# [DIRECTIVE]
Count the lines in the records below that contain the word "header", treating uppercase and lowercase as different. Reply with the number alone.

# [RECORDS SUPPLIED]
--- --- ---
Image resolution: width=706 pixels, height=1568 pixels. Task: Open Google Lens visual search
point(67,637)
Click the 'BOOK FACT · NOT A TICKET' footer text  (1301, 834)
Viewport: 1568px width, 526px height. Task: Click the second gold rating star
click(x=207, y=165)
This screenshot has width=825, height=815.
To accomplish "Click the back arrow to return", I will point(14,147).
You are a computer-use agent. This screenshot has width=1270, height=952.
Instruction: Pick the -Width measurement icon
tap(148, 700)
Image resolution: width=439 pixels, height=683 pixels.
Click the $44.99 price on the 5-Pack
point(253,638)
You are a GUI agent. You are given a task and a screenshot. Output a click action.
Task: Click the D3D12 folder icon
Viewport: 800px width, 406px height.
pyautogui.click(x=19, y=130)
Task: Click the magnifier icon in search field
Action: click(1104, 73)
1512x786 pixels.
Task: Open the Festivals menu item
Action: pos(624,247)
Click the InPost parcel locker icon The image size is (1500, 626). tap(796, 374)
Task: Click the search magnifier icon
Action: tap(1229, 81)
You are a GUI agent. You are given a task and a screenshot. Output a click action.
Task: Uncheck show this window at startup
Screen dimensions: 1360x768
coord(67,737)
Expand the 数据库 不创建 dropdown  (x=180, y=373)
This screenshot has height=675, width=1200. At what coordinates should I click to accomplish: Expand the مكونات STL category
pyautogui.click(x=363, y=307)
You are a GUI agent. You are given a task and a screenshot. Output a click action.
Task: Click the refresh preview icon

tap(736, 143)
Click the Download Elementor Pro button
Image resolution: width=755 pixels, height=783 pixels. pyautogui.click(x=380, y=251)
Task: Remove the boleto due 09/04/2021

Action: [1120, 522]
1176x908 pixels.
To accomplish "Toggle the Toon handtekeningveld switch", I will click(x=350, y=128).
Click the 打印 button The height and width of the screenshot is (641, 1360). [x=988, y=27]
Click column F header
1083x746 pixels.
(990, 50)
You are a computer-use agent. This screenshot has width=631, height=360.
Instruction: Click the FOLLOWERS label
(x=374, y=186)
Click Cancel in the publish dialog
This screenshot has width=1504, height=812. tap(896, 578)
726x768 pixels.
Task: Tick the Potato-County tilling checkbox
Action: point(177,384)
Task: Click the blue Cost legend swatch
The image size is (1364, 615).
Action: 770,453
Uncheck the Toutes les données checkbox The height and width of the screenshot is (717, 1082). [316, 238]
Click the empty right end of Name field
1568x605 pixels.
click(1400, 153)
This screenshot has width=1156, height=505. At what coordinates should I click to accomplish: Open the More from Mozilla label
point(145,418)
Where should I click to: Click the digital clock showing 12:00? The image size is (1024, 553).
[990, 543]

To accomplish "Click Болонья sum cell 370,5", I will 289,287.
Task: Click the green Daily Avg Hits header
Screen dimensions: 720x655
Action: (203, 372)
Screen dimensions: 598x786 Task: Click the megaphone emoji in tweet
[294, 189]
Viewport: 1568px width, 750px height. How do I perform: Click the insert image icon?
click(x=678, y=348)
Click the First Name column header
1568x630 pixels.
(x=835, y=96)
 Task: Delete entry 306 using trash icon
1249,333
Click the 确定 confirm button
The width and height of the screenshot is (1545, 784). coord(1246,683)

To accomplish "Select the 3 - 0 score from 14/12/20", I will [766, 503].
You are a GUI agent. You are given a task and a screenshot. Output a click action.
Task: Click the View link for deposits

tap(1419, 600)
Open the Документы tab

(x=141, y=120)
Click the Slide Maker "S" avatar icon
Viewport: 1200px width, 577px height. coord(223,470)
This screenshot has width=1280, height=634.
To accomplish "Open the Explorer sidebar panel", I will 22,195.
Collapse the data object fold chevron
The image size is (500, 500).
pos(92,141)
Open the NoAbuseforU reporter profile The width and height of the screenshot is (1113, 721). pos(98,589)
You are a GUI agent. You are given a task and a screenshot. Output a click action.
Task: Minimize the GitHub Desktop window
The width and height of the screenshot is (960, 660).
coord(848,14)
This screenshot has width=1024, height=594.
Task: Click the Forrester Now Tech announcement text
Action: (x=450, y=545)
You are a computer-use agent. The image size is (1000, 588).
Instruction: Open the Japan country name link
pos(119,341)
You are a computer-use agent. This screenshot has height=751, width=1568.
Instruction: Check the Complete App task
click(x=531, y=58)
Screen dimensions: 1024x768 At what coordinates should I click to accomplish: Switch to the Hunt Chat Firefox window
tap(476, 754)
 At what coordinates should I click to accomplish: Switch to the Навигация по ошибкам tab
--- --- ---
# [WORKED ANSWER]
3